Облегченно перевела дух и я. Схватив первый попавшийся чистый лист бумаги, я быстро написала заявление о передаче собаки в другие руки на мое усмотрение. Женщина тем временем достала из сумки родословную и положила ее передо мной. Потом, старательно выводя буквы, полностью написала свою фамилию и число.
– Спасибо тебе, доченька! Не дала взять греха на душу! – с чувством произнесла она и поднялась со стула. Я пошла проводить ее до выхода и забрать собаку. Мирта – так было указано в документах – лежала в холле. Ее взгляд не отрывался от старшей хозяйки, и столько в нем было тоски, что я не выдержала и отвернулась. Женщина немного постояла около и тихо вышла. Я не видела ее лица, но собака на моих глазах сжалась, как от удара, и уронила голову на передние лапы. Потух взгляд, и, может, я и ошибалась, но тогда я была в полной уверенности, что еще чуть-чуть – и собака заплачет. На ее выразительной морде застыл вопрос: «За что?» Ответить ей было нечего, да я и не смогла бы. Но помочь найти Мирте другого, более достойного хозяина, нет – друга, я уже твердо пообещала себе. Потому что невозможно было остаться равнодушной, глядя на эту печальную картину!
Да и то сказать, надо было поторапливаться. Скоро приедет главный, и мне совсем не хотелось вступать с ним в дополнительную полемику по поводу сданной овчарки. А если его возвращение совпадет с приездом машины из горветотдела, то я не поручилась бы за дальнейшую судьбу собаки, ибо равнодушие встречается и в наших ветеринарных рядах. Но я уже знала, чей телефонный номер будет первым, который я наберу: Аллы! Конечно, Аллы! Только бы она была дома! Наверное, это судьба, потому что в трубке раздался знакомый голос, хотя время было явно неурочное.
– Ну, тебе повезло – я уже почти ушла! – начала она, но я перебила.
– Не мне повезло, а собаке! – я торопливо и без предисловий рассказала ей суть. Минуту трубка молчала.

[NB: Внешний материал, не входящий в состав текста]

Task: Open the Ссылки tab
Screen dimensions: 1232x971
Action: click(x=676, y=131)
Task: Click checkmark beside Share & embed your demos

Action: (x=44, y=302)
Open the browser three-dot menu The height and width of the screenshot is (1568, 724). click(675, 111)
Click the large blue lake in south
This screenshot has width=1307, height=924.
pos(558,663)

– Вот, ручку нашла: диктуй адрес! Через час буду! Жди!
Час тянулся, как целая вечность. Я с тоской смотрела на улицу и гадала, кто же приедет первым? Алла? Главный? Или машина из главной конторы? Наконец я смогла перевести дух – к входу в лечебницу выруливало такси – это могла быть только Алла, и я пошла ее встречать. В холле все так же безучастно лежала Мирта. Похоже, за прошедший час она даже не поменяла позы.
– Ну, вот и я. Не опоздала? – еще в дверях заговорила Алла и замолчала, увидев неподвижно лежащую овчарку. Я тоже молчала. А что было говорить? Мы знакомы так давно, что слов не надо, особенно в такой ситуации. Она сама «старый» собачник. Мало того – Алла профессиональный кинолог и инструктор по дрессировке.
– Ну, мы поехали обратно. Таксист долго ждать не согласился! – только и сказала она.
– У меня на Мирту нет намордника, – предупредила я.
– А где наша не пропадала? Я очень сомневаюсь, что она в таком состоянии может кого-то искусать. Ну будет еще один шрам, в крайнем случае. Подумаешь, велика проблема! – она улыбнулась, взяла в руки поводок и ласково, но твердо произнесла: «Пошли, голубушка! Рядом!» Овчарка тоскливо и непонимающе взглянула, но, подчинившись знакомой команде, нехотя поднялась. Шла она очень медленно, почти ползла, как будто какая-то неимоверная тяжесть незримо впечатывала ее в землю. Все так же безразлично и покорно она залезла в машину… Алла, садясь в такси, коротко кивнула: «Вечером позвоню!», и машина быстро исчезла за поворотом.